▸ **What is required**: Among the records, find the lines that hold the string "computer" and return them.

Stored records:
↓↓↓

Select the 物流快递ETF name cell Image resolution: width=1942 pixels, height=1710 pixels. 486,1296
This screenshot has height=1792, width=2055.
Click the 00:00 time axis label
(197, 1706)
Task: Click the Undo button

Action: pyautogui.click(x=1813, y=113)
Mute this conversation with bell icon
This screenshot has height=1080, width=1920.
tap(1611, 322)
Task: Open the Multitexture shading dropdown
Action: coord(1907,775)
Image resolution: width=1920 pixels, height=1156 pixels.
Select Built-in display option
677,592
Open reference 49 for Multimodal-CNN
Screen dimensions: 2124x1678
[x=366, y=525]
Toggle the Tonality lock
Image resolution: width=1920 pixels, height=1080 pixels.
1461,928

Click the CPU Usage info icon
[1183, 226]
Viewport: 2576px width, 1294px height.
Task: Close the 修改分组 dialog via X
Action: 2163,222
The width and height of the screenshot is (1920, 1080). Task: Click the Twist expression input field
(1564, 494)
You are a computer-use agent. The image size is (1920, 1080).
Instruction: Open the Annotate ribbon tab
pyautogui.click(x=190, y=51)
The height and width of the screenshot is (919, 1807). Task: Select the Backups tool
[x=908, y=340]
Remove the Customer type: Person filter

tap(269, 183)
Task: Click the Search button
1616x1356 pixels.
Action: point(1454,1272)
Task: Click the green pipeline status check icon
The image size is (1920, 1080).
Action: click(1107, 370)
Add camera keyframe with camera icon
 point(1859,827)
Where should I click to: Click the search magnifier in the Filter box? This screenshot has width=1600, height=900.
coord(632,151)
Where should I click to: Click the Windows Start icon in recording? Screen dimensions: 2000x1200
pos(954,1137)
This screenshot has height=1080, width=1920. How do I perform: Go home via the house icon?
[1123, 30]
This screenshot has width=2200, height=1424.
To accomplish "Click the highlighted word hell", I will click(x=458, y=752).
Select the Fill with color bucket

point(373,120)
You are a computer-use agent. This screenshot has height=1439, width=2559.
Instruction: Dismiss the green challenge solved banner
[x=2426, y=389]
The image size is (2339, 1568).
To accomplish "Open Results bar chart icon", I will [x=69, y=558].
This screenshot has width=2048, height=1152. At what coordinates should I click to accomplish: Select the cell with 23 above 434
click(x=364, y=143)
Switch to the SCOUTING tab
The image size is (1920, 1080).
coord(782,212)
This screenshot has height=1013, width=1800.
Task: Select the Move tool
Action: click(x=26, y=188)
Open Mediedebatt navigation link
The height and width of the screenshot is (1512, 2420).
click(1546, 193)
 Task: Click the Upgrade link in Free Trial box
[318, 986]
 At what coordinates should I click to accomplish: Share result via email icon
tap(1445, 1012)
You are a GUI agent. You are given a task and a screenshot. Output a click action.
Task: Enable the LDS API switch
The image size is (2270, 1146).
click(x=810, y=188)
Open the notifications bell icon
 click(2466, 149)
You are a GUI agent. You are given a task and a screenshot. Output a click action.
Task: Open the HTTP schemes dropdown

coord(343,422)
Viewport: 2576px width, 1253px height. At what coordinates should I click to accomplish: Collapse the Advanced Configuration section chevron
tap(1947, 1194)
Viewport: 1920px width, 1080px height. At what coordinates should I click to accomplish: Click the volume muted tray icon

↑↑↑

▸ **Answer section**:
You are a computer-use agent. The image size is (1920, 1080).
You are a computer-use agent. This screenshot has height=1439, width=2559.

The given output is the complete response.